Non solo Fontanafredda ma nell’universo della famiglia Farinetti c’è anche Borgogno, che non ha bisogno di presentazioni: da sempre è infatti un simbolo per i Barolo più tradizionali e longevi, vini capaci di stupire anche a distanza di decenni dalla vendemmia.

Largo ai giovani…
“Ho ceduto ai figli le quote di famiglia, il 60 per cento, almeno da un paio di anni e da mesi per “Eataly” non faccio più nulla.
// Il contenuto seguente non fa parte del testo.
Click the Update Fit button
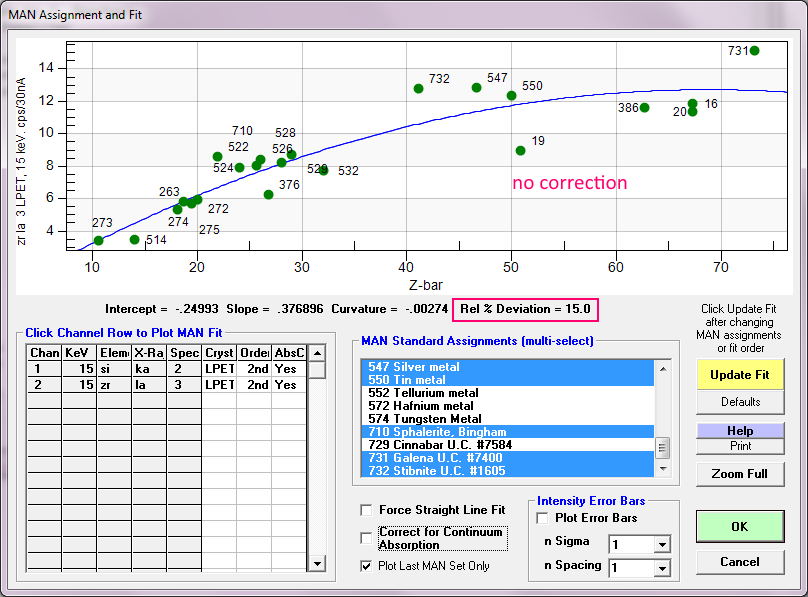Viewport: 808px width, 597px height. click(x=740, y=374)
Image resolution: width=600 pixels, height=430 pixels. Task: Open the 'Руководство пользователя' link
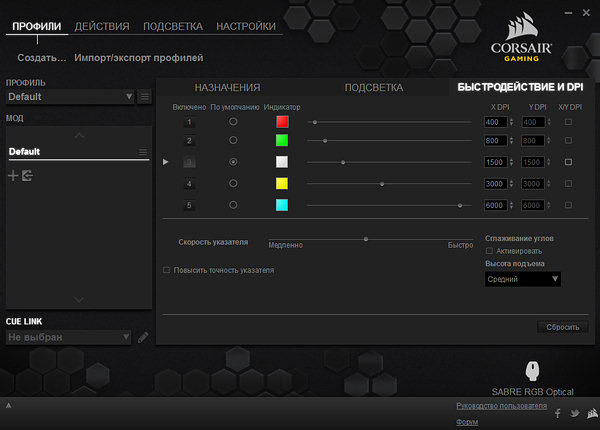pyautogui.click(x=501, y=406)
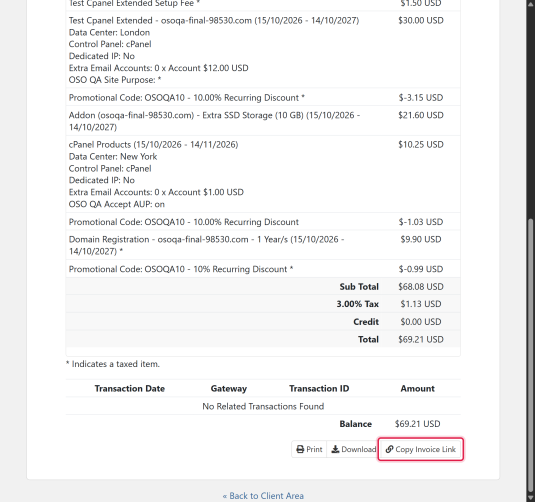Image resolution: width=535 pixels, height=502 pixels.
Task: Click the No Related Transactions Found row
Action: point(263,406)
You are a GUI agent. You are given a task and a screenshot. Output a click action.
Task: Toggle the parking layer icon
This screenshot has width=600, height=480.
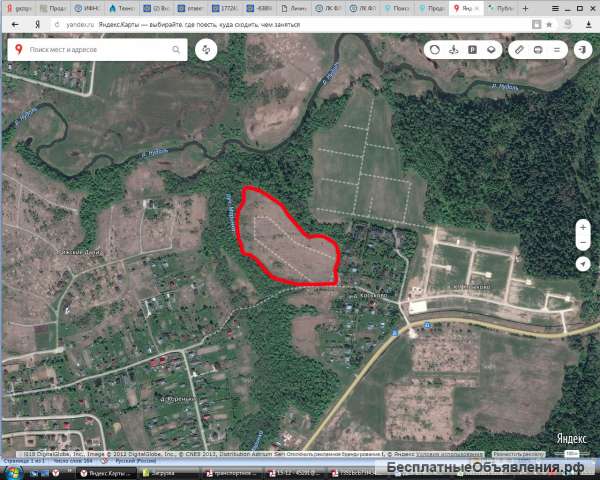[x=473, y=50]
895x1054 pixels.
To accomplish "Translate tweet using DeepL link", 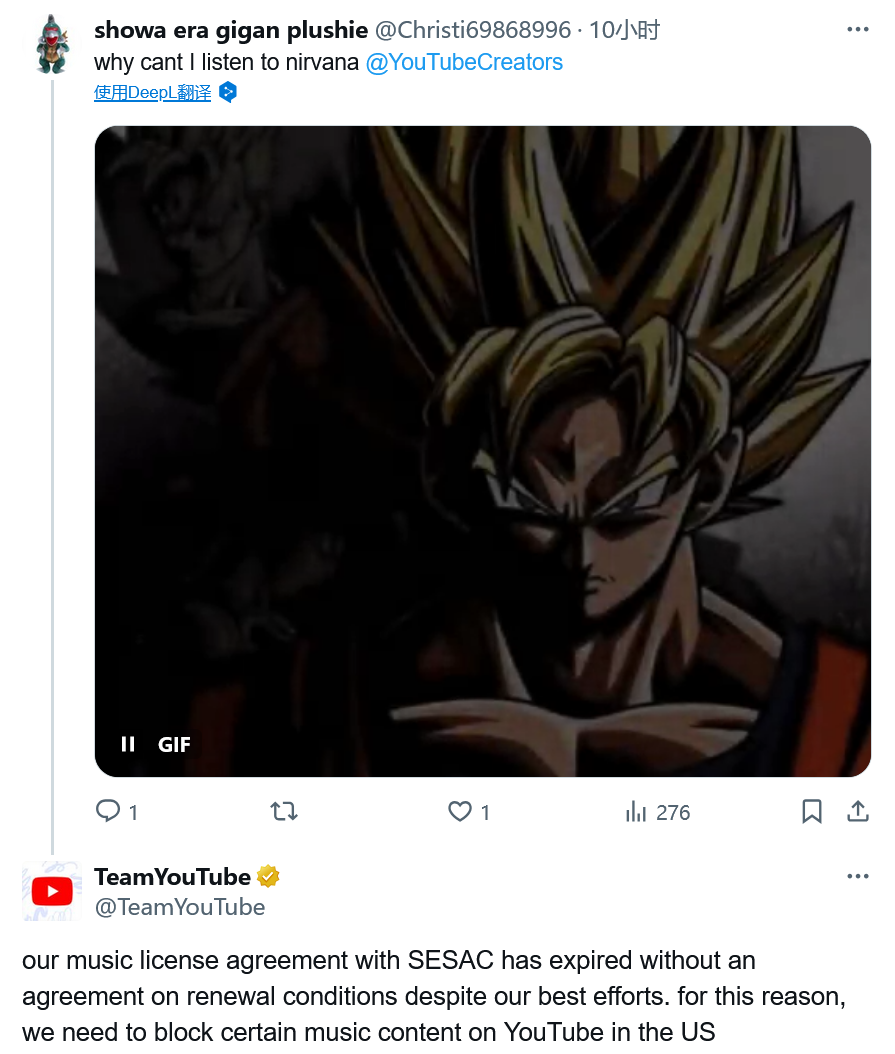I will click(153, 92).
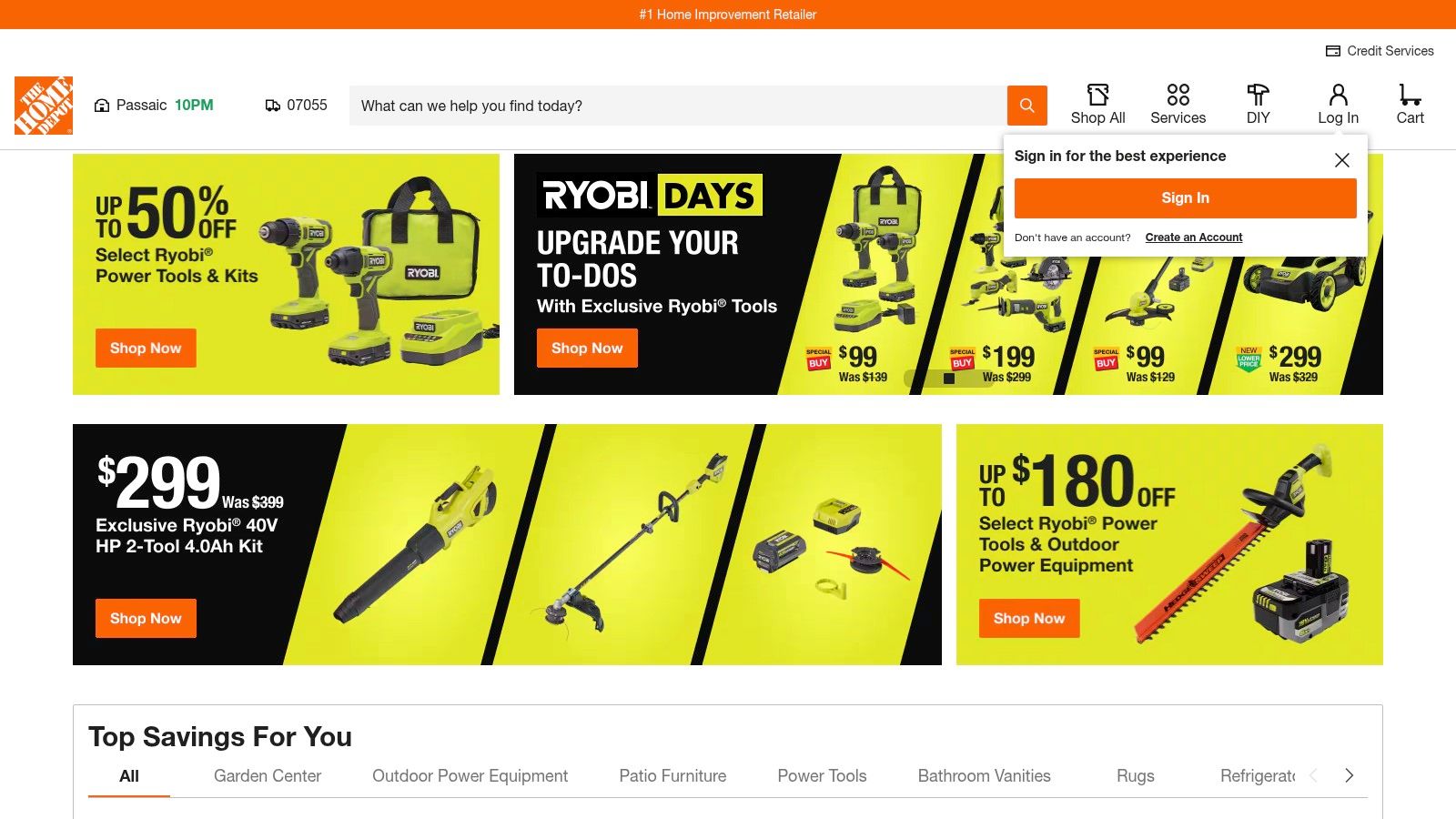
Task: Open the Create an Account link
Action: point(1194,238)
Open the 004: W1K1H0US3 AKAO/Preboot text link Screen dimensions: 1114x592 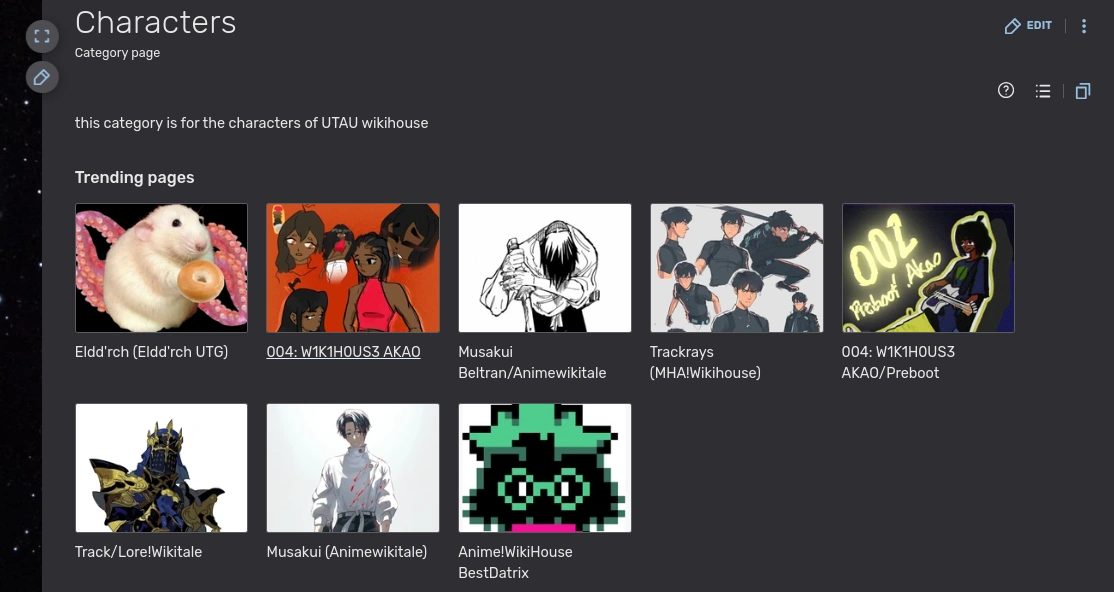898,362
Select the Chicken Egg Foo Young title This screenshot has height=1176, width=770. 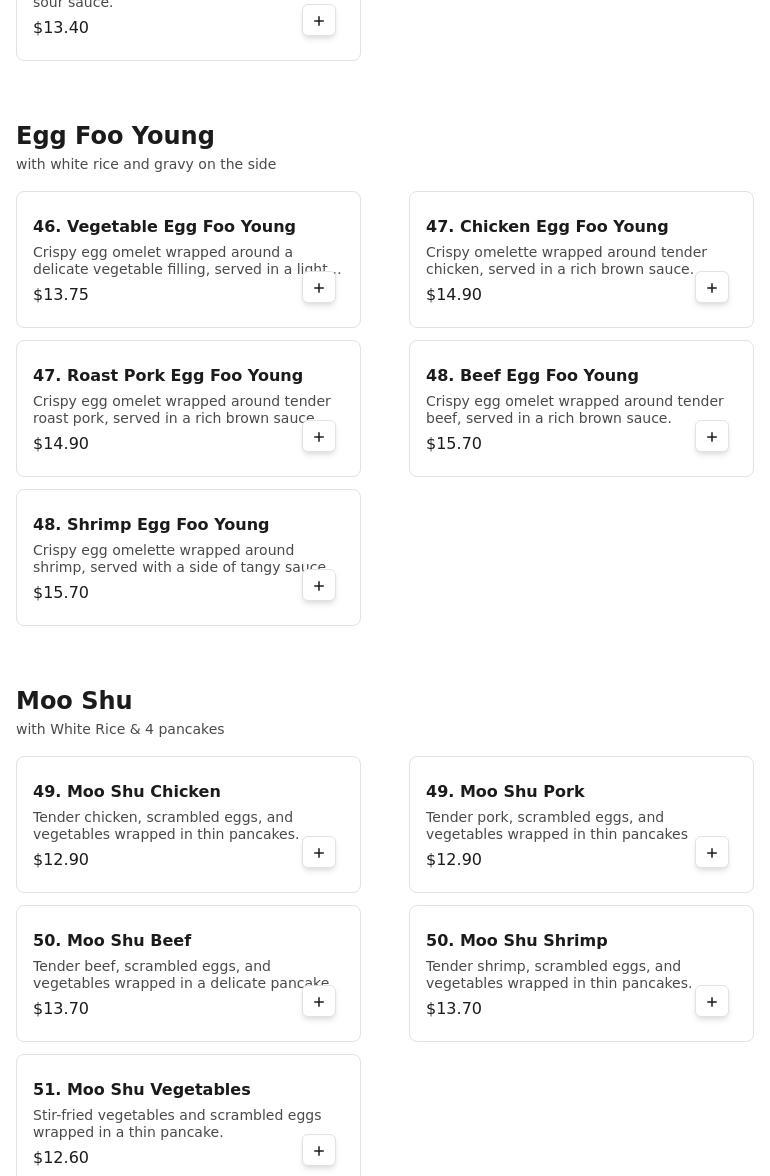pos(547,227)
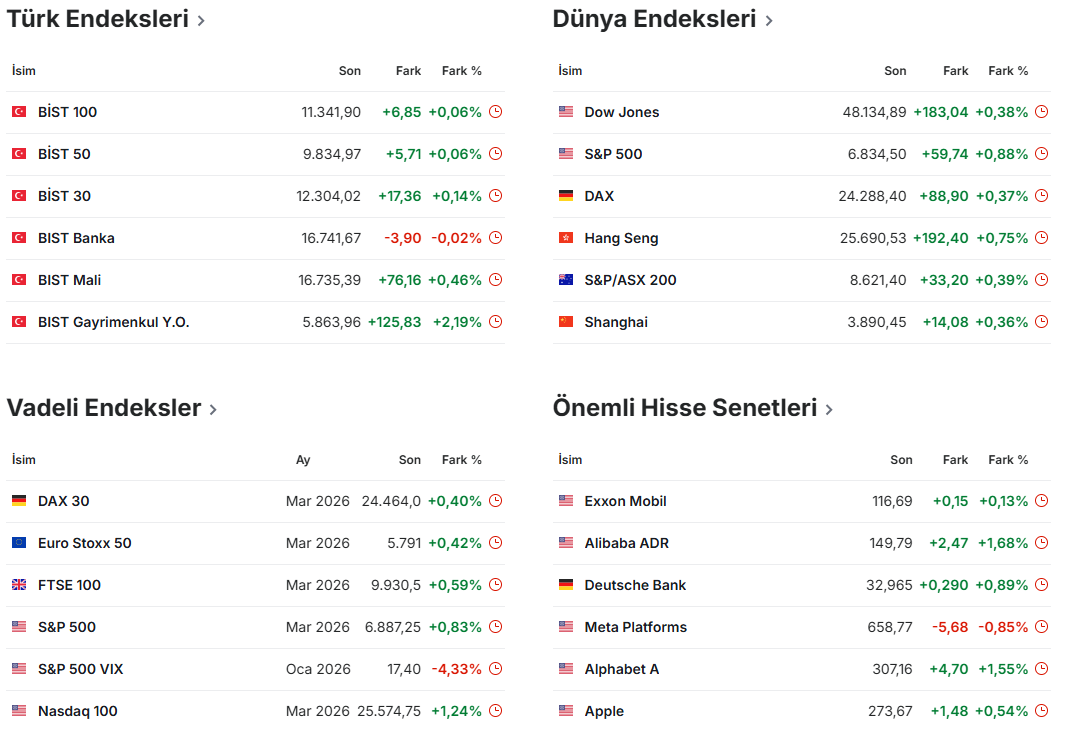Open the BIST Gayrimenkul Y.O. index link
Screen dimensions: 1083x731
click(x=113, y=322)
Mi sono rottamato: vado in giro a far chiacchiere, ma la gestione è tutta in mano ai miei figli che sono bravissimi”. Francesco e Nicola, affiancati dal sodale socio della prima ora Luca Baffigo Filangieri e al presidente esecutivo Andrea Guerra, così come le quote di proprietà, divise tra i tre eredi (il terzo fratello, Andrea, è consigliere di “Eataly”) sono chiamati in prima persona a gestire un colosso con papà Oscar che rimane presidente, nonché secondo azionista con il 17,87%, di “Eataly Real Estat”, di “Eataly Distribuzione” (la joint venture con Coop 3.0 e Coop Liguria), di “Eataly Vini”, di “Eatinerari”, oltre che amministratore unico di “Eataly Piacenza Real Estate”, presidente onorario di “Eataly World” e alle cariche nei Cda di altre società del gruppo.